Ces citations, aussi extravagantes qu'inattendues, qui ont contribué à forger la légende de Mohamed Ali

Ces citations, aussi extravagantes qu'inattendues, qui ont contribué à forger la légende de Mohamed Ali
04 juin 2016 à 12:51 - mise à jour 04 juin 2016 à 12:51Temps de lecture2 min
Par RTBF avec AFP

Mohamed Ali, avait des poings, mais aussi une langue. Et elle pouvait parfois être aussi cinglante que le reste. Bref aperçu des déclarations les plus marquantes de Mohamed Ali, l'ex-champion de boxe américain, décédé vendredi à l'âge de 74 ans:

"Je suis le plus grand"

"Vole comme le papillon, pique comme l'abeille, et vas-y cogne mon gars, cogne.", c'est en fait une citation de Drew Bundini Brown, l'un de ses entraîneurs et hommes de coin.
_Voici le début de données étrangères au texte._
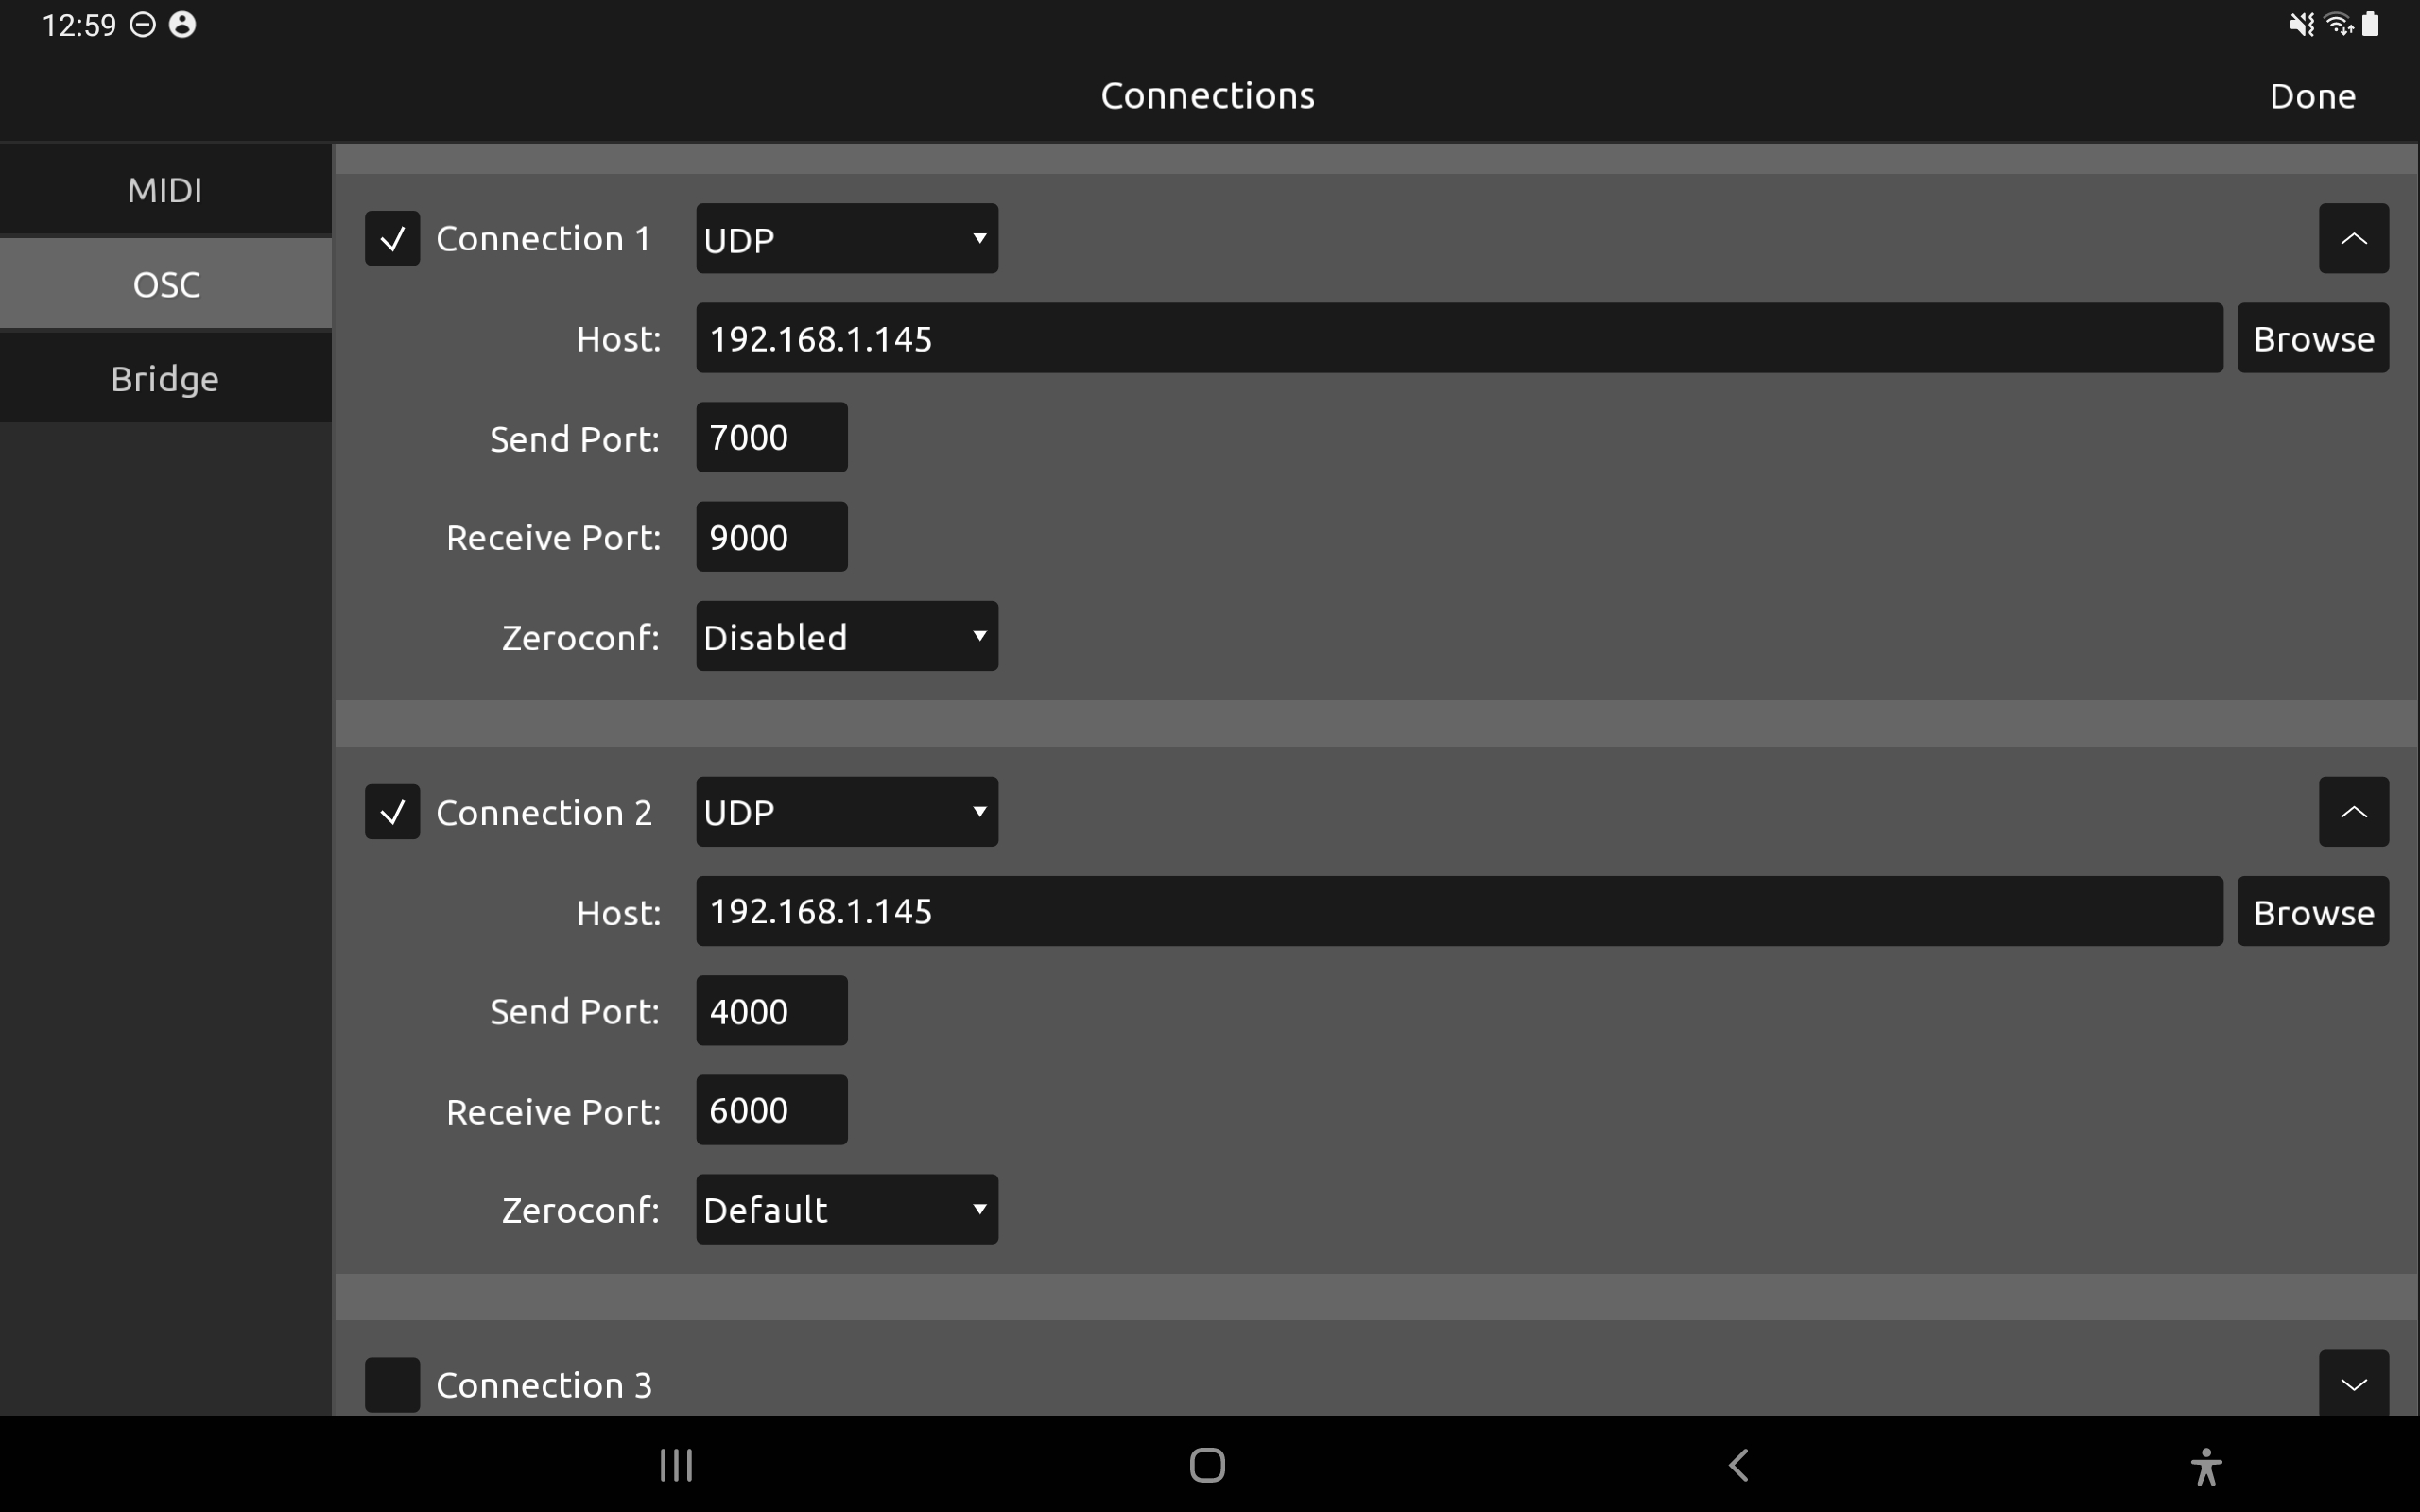The height and width of the screenshot is (1512, 2420).
Task: Open the Connection 1 protocol dropdown
Action: (x=845, y=238)
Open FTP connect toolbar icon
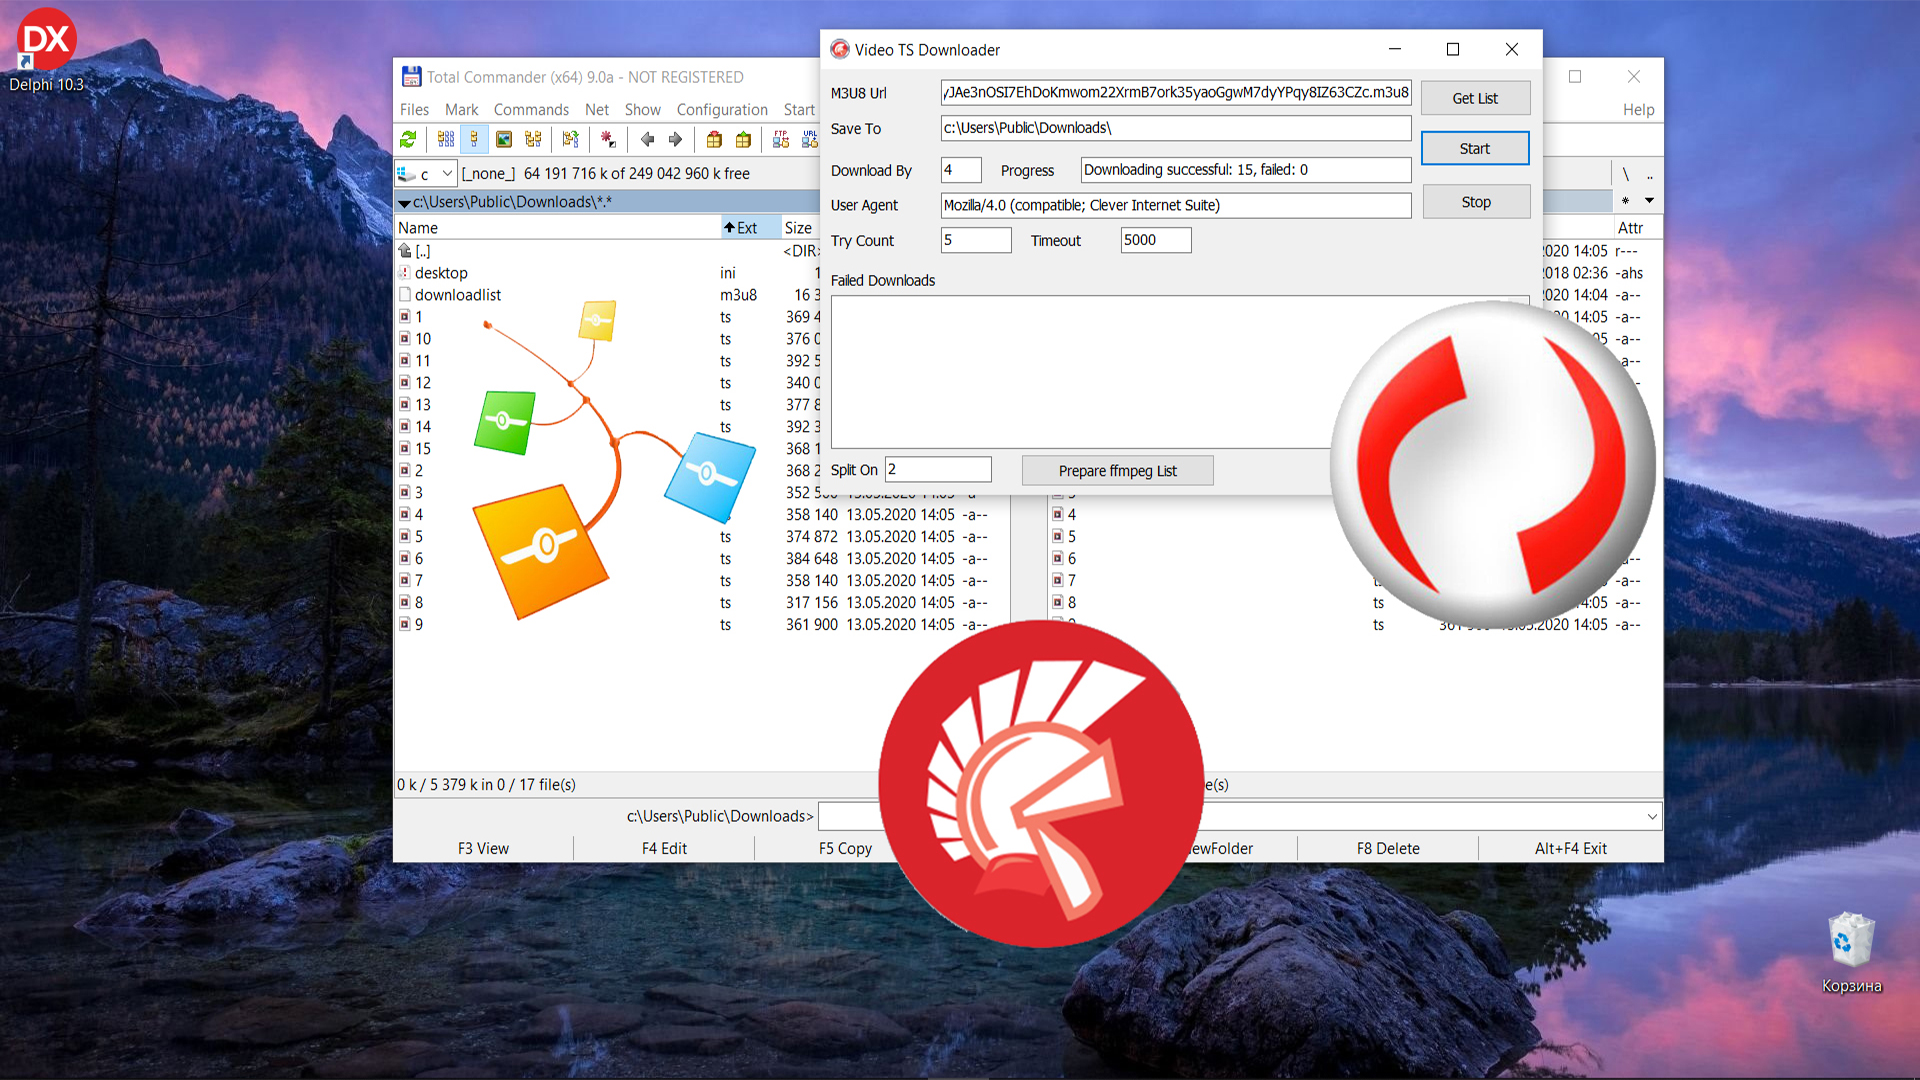1920x1080 pixels. (x=781, y=140)
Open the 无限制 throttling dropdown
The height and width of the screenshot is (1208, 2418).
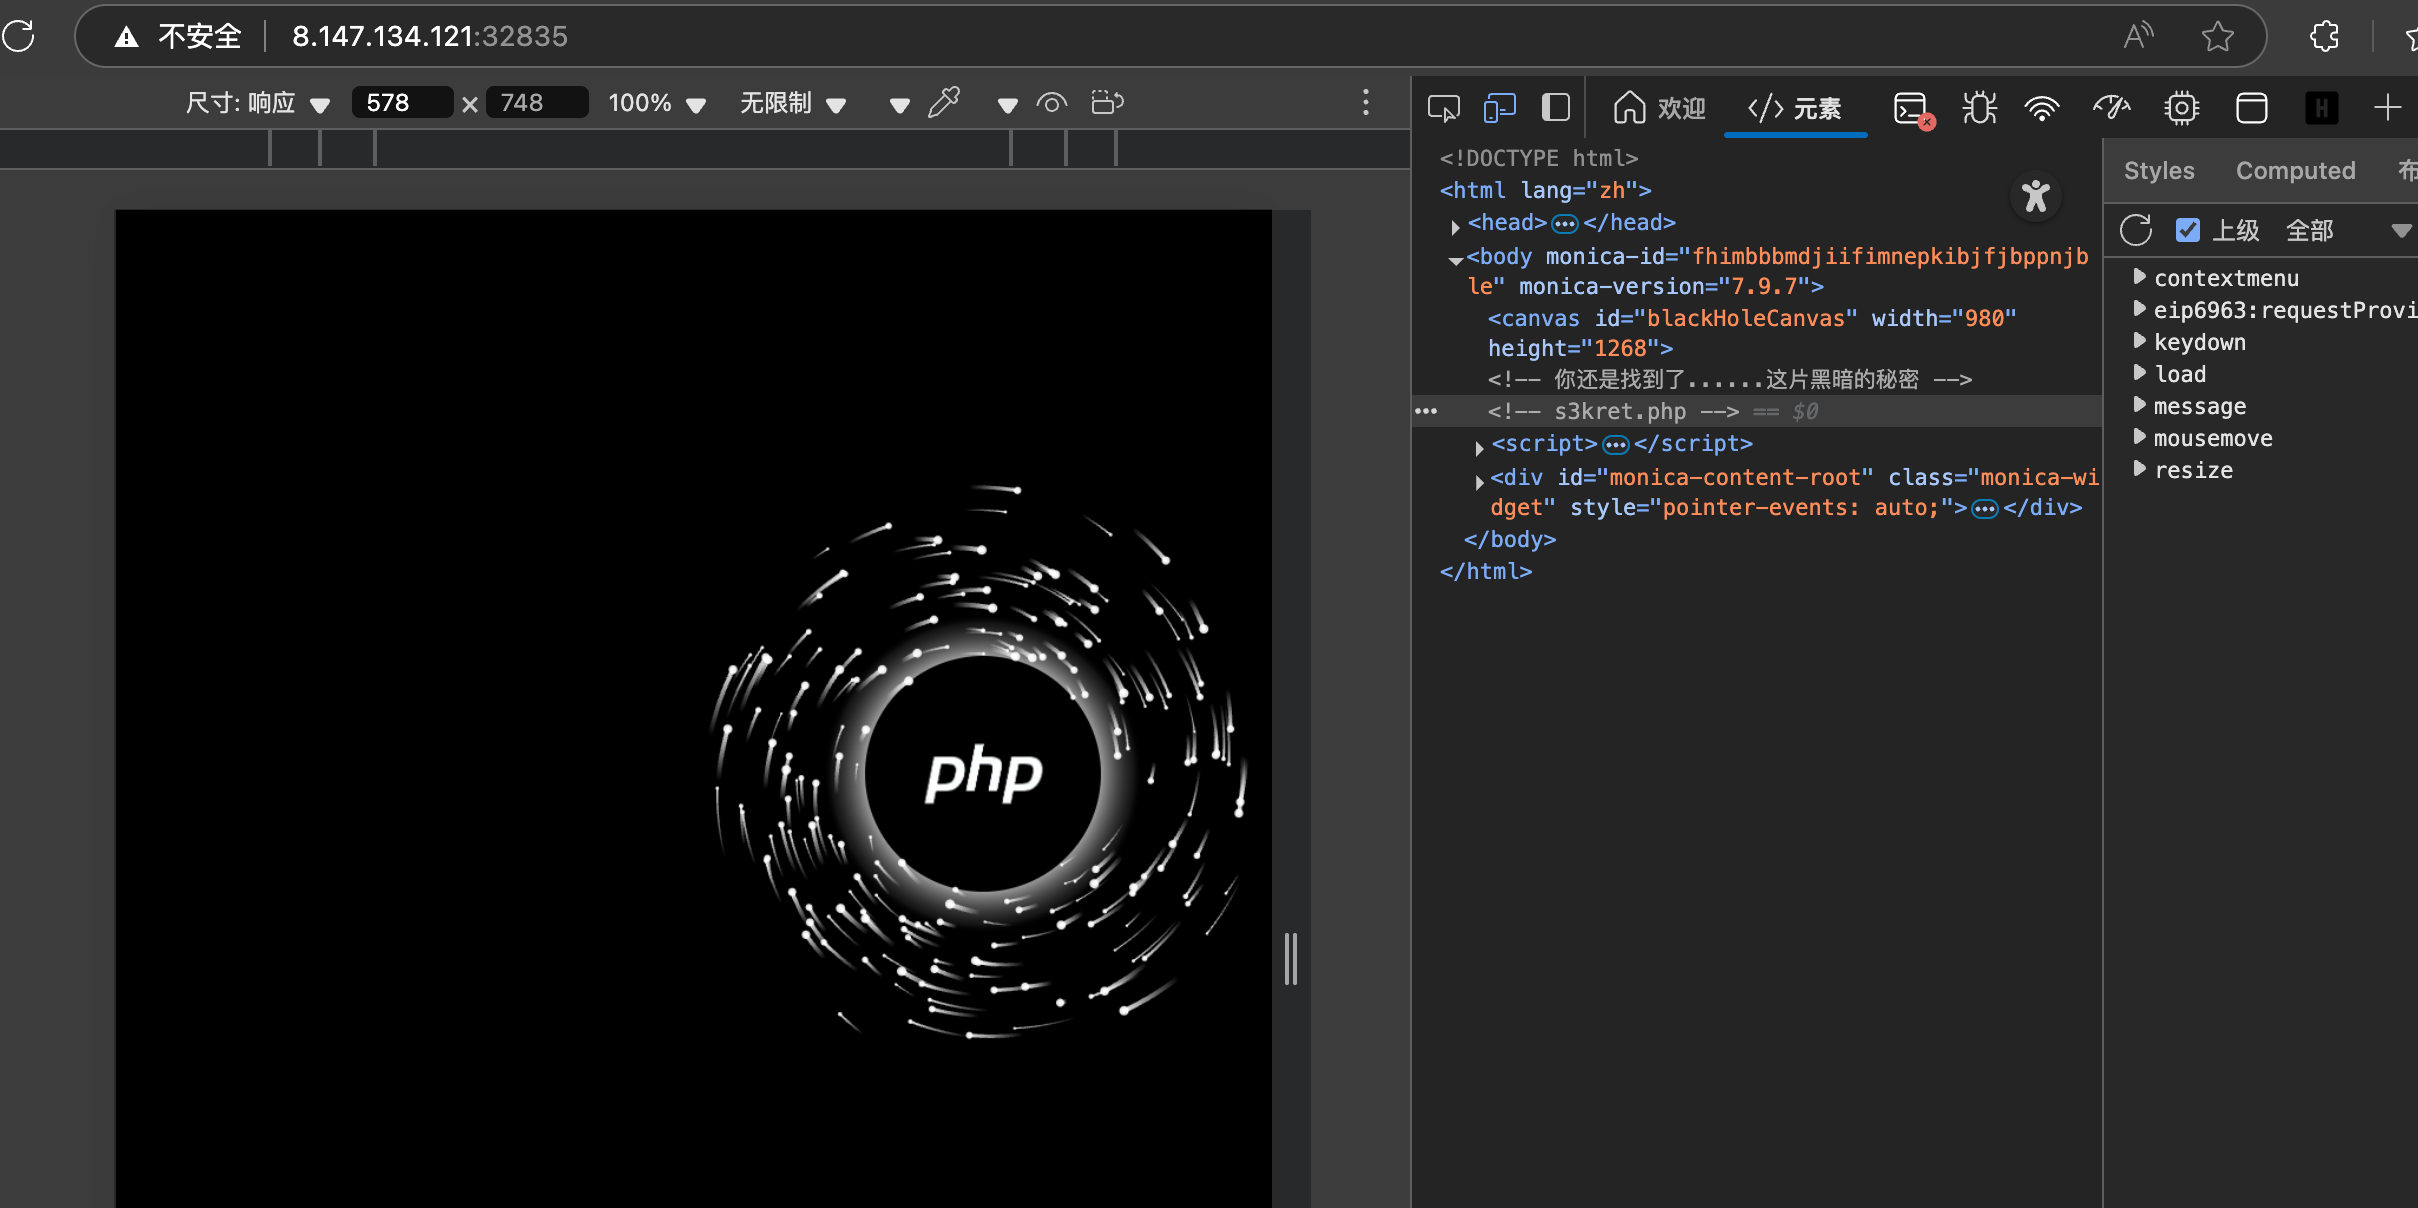(792, 103)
"Je n'ai pas de problème avec les Vietcongs.", 17 février 1966

"Dans le ring, il y a un arbitre pour arrêter le combat si un combattant risque d'être trop blessé. La boxe n'a rien à voir avec la guerre et ses mitrailleuses, ses bazookas, ses grenades et ses bombardiers.", lors d'une manifestation contre la guerre du Viet Nam à Chicago (1967)

"Ils ont fait ce qu'ils pensaient juste, et j'ai fait ce que je pensais juste.", à propos de la volonté du gouvernement américain de le mettre en prison.

"Vous n'êtes pas aussi bête que vous en avez l'air, j'ai vu votre femme.", au président des Philippines Ferdinand Marcos avant le "Thrilla in Manila", son troisième et dernier combat contre Joe Frazier.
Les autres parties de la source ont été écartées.